# alternate grub for mantids?



## sk8erkho (Jan 24, 2007)

I remember Reading thread a while back that a member fed his mantid table food. Is it the same principle with table food, mantid knowing what to eat. While I was hand feeding my L3 my nephew, 7yrs old comes over and drops a small piece of corn bread in from of her and she began to nibble t it. Is there a food like starch for example which may prove detrimental to a mantis's health and digestion?


----------



## OGIGA (Jan 29, 2007)

I just gave my mantis a small piece of an *egg *that I ate earlier. Seems like he/she is enjoying it.

By the way, if the food isn't live, put it up to the mantis' mouth. If it likes it, it'll take it. If you are feeding it an insect, puncture or crush part of it so the juices will come out before giving it to the mantis.
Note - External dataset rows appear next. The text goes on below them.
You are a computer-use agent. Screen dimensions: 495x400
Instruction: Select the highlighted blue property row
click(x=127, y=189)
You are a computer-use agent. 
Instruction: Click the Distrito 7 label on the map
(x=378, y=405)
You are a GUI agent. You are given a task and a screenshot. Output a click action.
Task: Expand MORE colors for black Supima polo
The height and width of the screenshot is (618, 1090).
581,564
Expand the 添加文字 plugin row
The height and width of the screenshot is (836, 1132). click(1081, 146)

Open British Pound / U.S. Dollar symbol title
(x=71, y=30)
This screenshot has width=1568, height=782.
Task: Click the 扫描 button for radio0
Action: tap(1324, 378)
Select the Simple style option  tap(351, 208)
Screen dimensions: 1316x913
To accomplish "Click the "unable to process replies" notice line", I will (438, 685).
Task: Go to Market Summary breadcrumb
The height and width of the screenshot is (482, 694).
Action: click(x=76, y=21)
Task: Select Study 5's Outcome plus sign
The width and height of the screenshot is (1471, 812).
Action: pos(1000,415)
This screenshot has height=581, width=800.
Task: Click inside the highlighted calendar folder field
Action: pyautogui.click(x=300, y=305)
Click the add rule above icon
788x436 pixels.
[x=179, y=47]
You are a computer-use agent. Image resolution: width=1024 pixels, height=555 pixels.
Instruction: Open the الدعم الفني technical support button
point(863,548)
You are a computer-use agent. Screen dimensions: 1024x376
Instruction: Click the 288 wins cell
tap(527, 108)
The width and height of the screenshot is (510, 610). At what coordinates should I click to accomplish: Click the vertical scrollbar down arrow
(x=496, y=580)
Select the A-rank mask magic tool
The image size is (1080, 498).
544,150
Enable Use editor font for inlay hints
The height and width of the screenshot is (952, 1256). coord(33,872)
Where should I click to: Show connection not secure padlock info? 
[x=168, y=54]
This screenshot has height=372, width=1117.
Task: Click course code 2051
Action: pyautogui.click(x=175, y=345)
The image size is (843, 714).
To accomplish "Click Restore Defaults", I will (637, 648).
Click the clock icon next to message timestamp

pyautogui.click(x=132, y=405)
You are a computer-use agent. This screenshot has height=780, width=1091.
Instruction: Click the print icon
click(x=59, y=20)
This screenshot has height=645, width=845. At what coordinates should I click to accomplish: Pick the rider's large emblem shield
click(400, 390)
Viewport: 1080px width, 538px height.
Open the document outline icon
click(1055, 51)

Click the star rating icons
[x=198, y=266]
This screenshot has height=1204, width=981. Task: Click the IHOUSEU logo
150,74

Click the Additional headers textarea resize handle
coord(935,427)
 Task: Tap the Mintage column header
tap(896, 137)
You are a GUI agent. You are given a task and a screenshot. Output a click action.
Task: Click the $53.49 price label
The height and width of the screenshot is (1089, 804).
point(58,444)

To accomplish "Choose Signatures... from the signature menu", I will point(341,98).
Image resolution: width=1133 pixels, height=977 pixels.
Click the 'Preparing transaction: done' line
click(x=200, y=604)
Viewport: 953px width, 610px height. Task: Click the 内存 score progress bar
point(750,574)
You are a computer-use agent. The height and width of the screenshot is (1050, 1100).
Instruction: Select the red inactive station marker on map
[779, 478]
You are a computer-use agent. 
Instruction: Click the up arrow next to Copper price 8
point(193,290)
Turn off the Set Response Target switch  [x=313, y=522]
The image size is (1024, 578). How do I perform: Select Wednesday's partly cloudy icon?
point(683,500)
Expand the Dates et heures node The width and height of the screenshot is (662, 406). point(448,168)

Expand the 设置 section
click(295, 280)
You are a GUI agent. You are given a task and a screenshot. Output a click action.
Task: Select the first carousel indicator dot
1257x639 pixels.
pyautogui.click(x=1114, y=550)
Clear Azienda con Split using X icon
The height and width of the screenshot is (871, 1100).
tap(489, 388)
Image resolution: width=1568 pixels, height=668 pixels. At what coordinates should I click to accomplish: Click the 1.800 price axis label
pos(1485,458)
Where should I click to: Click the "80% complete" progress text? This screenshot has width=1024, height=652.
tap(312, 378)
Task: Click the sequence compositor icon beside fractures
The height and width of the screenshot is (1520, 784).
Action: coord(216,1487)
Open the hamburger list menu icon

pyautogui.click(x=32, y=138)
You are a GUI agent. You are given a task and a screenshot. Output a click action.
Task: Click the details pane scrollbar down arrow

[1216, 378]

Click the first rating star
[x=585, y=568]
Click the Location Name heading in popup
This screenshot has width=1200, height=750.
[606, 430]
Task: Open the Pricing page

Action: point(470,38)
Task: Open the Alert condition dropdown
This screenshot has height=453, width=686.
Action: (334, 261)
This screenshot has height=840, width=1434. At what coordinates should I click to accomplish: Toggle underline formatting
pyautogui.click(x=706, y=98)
And yes, it may get really scared at first if you put something in its mouth.


----------



## OGIGA (Jan 29, 2007)

The mantis threw it away. I guess it doesn't like my cooking.


----------



## sk8erkho (Jan 31, 2007)

Yeah. the weird thing is my nephew was eating this corn muffin and he just put the crumb on his little finger with the mantis on the opposite finger and put ir to his mouth and he chopmed away on it. I was a lilttle concerned because I felt like just because it's eating it does not mean it's good for it. But, i'll try it and seem what happens. I have just read different threads about members feeding their mantises hot dogs and hamburger etc.

Regards!

Khori


----------



## jfmantis (May 4, 2007)

*Apple*. I have four L1 _Stagmomantis californica_ (california mantis) nymphs. they have lots of food in their cage but were not eating it. I had read elsewhere on this site about how they would eat apple, so i put a couple little slices of apple in the cage. About half an hour later I come back and what do you know. The little mantis is digging into the apple. I don't know if it gives them everything they need, but it gives them sugar and water certainly. Apples are also easier to find than some of the other mantis foods. Every grocery store probably sells apples.


----------



## OGIGA (May 5, 2007)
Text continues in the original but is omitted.